— begin Working data —

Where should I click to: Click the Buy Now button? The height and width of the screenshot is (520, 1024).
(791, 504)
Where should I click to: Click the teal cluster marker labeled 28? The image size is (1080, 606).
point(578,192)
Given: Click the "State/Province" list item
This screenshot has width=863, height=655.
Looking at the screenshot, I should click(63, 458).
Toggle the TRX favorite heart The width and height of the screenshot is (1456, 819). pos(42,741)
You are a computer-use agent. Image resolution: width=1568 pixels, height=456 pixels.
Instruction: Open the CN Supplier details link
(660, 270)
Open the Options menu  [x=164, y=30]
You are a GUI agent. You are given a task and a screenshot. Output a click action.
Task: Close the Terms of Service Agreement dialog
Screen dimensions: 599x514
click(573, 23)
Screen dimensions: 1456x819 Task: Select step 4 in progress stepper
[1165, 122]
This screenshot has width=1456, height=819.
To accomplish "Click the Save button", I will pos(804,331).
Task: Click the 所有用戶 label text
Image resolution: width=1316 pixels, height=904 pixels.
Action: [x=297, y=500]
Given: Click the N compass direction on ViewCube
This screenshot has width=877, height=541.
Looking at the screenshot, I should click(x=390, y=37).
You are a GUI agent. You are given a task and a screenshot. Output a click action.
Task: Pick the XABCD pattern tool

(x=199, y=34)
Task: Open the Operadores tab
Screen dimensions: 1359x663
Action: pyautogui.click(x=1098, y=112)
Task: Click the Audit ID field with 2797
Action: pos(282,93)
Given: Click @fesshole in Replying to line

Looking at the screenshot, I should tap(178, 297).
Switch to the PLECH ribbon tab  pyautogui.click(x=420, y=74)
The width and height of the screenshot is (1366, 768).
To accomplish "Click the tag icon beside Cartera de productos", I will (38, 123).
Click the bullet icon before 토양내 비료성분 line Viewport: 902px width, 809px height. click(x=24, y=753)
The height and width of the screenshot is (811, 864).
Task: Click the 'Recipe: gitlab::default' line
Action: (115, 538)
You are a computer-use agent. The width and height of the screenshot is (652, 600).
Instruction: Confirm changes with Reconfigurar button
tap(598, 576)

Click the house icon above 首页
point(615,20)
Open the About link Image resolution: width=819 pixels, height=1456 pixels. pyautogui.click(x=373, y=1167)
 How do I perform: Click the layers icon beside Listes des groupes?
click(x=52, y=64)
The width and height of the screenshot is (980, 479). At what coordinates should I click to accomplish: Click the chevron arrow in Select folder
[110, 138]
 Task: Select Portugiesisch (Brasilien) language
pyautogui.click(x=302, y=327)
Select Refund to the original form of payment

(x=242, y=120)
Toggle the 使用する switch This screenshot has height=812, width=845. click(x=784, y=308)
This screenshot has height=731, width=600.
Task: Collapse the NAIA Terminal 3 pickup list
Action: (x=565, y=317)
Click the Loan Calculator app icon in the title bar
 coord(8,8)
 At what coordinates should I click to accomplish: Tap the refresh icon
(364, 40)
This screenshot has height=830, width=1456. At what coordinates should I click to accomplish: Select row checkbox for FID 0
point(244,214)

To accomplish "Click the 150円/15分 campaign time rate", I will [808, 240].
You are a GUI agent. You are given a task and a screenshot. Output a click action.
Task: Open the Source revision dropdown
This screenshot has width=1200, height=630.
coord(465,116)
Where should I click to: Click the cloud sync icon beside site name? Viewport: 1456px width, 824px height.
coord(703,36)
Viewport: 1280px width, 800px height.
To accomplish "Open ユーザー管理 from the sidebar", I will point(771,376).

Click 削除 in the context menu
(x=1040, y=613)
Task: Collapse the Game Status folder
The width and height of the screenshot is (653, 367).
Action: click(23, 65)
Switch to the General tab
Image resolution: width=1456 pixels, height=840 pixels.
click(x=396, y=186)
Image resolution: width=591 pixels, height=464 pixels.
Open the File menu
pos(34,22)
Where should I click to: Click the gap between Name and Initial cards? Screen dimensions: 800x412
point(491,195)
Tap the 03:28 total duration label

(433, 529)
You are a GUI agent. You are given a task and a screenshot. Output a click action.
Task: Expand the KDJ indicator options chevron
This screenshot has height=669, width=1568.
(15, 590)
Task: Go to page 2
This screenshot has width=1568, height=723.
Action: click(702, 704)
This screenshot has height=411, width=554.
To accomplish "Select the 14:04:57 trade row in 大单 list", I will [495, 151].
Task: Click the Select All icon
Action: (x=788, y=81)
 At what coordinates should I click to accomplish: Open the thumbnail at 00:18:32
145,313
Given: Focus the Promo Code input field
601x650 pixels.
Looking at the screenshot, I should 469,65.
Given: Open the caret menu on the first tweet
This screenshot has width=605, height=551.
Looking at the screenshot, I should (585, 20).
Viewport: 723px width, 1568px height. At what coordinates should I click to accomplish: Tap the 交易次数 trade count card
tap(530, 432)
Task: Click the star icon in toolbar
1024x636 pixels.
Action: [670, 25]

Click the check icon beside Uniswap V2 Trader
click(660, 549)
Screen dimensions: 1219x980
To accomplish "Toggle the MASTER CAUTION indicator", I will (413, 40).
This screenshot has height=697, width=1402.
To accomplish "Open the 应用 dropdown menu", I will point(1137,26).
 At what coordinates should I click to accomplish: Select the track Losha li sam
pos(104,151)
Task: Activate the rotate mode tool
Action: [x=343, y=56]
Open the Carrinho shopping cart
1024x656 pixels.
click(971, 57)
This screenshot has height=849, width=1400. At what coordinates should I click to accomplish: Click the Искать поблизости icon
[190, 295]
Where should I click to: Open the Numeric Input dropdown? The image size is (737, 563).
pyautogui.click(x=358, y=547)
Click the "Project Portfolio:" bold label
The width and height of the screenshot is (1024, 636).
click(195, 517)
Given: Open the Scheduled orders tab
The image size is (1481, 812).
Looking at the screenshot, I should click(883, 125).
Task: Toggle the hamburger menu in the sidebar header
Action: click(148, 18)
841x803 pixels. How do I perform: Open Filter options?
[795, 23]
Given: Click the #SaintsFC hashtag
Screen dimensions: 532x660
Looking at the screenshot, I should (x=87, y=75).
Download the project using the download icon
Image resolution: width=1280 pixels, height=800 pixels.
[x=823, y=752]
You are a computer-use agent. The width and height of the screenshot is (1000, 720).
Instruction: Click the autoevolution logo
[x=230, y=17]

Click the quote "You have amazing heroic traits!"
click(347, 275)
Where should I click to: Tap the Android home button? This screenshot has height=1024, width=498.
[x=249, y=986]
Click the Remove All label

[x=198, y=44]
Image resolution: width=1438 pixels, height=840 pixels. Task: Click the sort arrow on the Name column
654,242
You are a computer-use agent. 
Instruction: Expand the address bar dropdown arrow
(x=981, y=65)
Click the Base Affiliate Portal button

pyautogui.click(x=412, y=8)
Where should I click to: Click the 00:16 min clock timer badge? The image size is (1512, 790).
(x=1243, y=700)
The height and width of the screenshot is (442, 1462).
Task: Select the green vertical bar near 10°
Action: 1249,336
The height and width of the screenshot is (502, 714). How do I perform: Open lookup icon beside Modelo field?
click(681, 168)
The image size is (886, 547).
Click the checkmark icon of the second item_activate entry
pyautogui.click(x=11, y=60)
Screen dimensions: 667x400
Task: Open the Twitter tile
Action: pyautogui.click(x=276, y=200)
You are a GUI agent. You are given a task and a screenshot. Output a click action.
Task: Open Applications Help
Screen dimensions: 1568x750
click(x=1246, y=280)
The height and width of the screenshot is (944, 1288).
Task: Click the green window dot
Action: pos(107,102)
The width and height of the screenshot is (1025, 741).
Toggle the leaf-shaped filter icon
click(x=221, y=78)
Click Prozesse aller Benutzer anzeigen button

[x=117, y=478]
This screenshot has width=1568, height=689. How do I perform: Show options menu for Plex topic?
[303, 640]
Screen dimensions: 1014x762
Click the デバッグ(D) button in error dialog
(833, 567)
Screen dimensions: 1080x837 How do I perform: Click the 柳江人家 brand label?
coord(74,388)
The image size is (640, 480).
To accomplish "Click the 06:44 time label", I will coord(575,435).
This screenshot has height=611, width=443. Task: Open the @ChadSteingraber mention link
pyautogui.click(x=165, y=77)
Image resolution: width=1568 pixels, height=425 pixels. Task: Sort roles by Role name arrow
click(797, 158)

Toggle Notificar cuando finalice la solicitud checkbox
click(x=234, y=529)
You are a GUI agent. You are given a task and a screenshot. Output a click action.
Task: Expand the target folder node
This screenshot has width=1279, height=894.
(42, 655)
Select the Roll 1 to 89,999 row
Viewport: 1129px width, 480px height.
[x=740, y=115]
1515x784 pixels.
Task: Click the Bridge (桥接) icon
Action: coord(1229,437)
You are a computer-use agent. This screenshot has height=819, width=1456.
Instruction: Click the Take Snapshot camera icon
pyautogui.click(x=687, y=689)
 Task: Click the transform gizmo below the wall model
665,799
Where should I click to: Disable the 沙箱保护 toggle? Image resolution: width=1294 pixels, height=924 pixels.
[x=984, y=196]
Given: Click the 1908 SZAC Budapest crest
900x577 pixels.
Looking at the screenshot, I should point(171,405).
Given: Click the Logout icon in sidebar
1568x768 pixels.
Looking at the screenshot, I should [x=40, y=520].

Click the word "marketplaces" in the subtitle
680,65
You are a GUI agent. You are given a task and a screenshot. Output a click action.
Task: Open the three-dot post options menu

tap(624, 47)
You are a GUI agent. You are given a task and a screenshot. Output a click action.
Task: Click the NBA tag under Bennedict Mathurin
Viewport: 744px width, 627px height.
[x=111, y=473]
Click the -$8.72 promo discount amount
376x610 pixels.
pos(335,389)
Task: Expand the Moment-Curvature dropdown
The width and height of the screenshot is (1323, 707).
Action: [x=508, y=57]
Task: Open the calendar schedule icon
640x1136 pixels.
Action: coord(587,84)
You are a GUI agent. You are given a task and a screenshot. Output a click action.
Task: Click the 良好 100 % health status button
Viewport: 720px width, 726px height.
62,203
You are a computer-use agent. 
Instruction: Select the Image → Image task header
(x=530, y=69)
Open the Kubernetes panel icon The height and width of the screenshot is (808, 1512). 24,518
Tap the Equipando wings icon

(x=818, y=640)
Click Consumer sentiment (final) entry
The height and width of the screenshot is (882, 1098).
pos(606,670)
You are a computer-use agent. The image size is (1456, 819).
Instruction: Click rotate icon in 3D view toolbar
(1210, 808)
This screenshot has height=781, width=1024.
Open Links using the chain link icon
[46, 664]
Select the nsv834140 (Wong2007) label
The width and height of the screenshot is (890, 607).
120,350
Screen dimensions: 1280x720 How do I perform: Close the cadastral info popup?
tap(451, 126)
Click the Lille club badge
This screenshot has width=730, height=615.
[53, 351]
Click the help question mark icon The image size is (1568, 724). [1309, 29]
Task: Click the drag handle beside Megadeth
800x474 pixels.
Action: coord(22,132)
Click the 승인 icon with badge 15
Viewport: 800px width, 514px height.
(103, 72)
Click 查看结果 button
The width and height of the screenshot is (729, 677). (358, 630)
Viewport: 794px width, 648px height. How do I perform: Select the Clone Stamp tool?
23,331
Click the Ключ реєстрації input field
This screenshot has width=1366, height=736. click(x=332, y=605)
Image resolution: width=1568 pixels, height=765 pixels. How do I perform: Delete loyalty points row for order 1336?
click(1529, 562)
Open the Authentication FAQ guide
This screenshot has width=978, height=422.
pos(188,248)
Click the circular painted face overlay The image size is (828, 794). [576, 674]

— end Working data —

Rewrite the rows from the line containing "Click Consumer sentiment (final) entry" up to and including the line containing "This screenshot has width=1366, height=736.", changing every "icon" to "symbol" and leaving everything else unchanged.

▶ [Result of this exercise]
Click Consumer sentiment (final) entry
The height and width of the screenshot is (882, 1098).
pos(606,670)
You are a computer-use agent. The image size is (1456, 819).
Instruction: Click rotate symbol in 3D view toolbar
(1210, 808)
This screenshot has height=781, width=1024.
Open Links using the chain link symbol
[46, 664]
Select the nsv834140 (Wong2007) label
The width and height of the screenshot is (890, 607).
120,350
Screen dimensions: 1280x720 How do I perform: Close the cadastral info popup?
tap(451, 126)
Click the Lille club badge
This screenshot has width=730, height=615.
[53, 351]
Click the help question mark symbol The image size is (1568, 724). [1309, 29]
Task: Click the drag handle beside Megadeth
800x474 pixels.
Action: coord(22,132)
Click the 승인 symbol with badge 15
Viewport: 800px width, 514px height.
(103, 72)
Click 查看结果 button
The width and height of the screenshot is (729, 677). (358, 630)
Viewport: 794px width, 648px height. How do I perform: Select the Clone Stamp tool?
23,331
Click the Ключ реєстрації input field
This screenshot has width=1366, height=736. click(x=332, y=605)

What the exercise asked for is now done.